The nuclear norm and Schatten-$p$ quasi-norm are popular rank proxies in low-rank matrix recovery. However, computing the nuclear norm or Schatten-$p$ quasi-norm of a tensor is hard in both theory and practice, hindering their application to low-rank tensor completion (LRTC) and tensor robust principal component analysis (TRPCA). In this paper, we propose a new class of tensor rank regularizers based on the Euclidean norms of the CP component vectors of a tensor and show that these regularizers are monotonic transformations of tensor Schatten-$p$ quasi-norm. This connection enables us to minimize the Schatten-$p$ quasi-norm in LRTC and TRPCA implicitly via the component vectors. The method scales to big tensors and provides an arbitrarily sharper rank proxy for low-rank tensor recovery compared to the nuclear norm. On the other hand, we study the generalization abilities of LRTC with the Schatten-$p$ quasi-norm regularizer and LRTC with the proposed regularizers. The theorems show that a relatively sharper regularizer leads to a tighter error bound, which is consistent with our numerical results. Particularly, we prove that for LRTC with Schatten-$p$ quasi-norm regularizer on $d$-order tensors, $p=1/d$ is always better than any $p>1/d$ in terms of the generalization ability. We also provide a recovery error bound to verify the usefulness of small $p$ in the Schatten-$p$ quasi-norm for TRPCA. Numerical results on synthetic data and real data demonstrate the effectiveness of the regularization methods and theorems.

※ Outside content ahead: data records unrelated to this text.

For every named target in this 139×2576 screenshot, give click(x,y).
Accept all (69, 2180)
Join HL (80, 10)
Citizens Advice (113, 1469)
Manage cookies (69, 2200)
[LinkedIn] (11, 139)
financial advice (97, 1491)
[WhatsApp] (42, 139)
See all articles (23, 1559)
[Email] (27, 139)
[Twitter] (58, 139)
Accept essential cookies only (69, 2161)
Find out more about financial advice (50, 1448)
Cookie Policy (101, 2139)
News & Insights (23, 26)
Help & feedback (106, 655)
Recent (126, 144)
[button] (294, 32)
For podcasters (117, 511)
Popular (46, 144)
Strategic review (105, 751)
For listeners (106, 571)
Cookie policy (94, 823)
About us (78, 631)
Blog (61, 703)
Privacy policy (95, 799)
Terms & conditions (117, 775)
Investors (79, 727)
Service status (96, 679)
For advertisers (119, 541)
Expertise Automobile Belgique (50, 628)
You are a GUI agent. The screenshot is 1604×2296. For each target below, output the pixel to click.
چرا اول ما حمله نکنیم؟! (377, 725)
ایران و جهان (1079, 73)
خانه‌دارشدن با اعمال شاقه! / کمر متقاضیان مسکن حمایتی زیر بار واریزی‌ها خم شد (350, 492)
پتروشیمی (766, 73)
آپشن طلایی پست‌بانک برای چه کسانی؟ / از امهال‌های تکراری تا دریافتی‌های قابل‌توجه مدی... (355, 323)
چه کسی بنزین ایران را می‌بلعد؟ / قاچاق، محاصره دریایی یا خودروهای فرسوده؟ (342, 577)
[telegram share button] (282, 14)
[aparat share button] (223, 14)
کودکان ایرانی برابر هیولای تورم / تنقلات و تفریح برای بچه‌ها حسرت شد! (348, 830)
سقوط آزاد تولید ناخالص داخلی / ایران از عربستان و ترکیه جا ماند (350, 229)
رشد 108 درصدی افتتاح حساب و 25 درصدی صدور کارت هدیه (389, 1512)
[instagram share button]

翻译：核范数和Schatten-p拟范数是低秩矩阵恢复中常用的秩代理函数。然而，在理论与实践中计算张量的核范数或Schatten-p拟范数均存在困难，这限制了它们在低秩张量补全（LRTC）和张量鲁棒主成分分析（TRPCA）中的应用。本文提出了一类基于张量CP分量向量欧几里得范数的新型张量秩正则化器，并证明了这些正则化器是张量Schatten-p拟范数的单调变换。这一联系使我们能够通过分量向量隐式地最小化LRTC和TRPCA中的Schatten-p拟范数。该方法可扩展至大规模张量，并提供比核范数更尖锐的低秩张量恢复秩代理函数。另一方面，我们研究了采用Schatten-p拟范数正则化器的LRTC与所提正则化器LRTC的泛化能力。理论表明，相对更尖锐的正则化器能产生更紧致的误差界，这与数值结果一致。特别地，我们证明对于d阶张量上的Schatten-p拟范数正则化LRTC，在泛化能力方面p=1/d始终优于任何p>1/d。我们还提供了恢复误差界，以验证TRPCA中Schatten-p拟范数取小p值的有效性。合成数据与真实数据的数值结果验证了所提正则化方法及理论的有效性。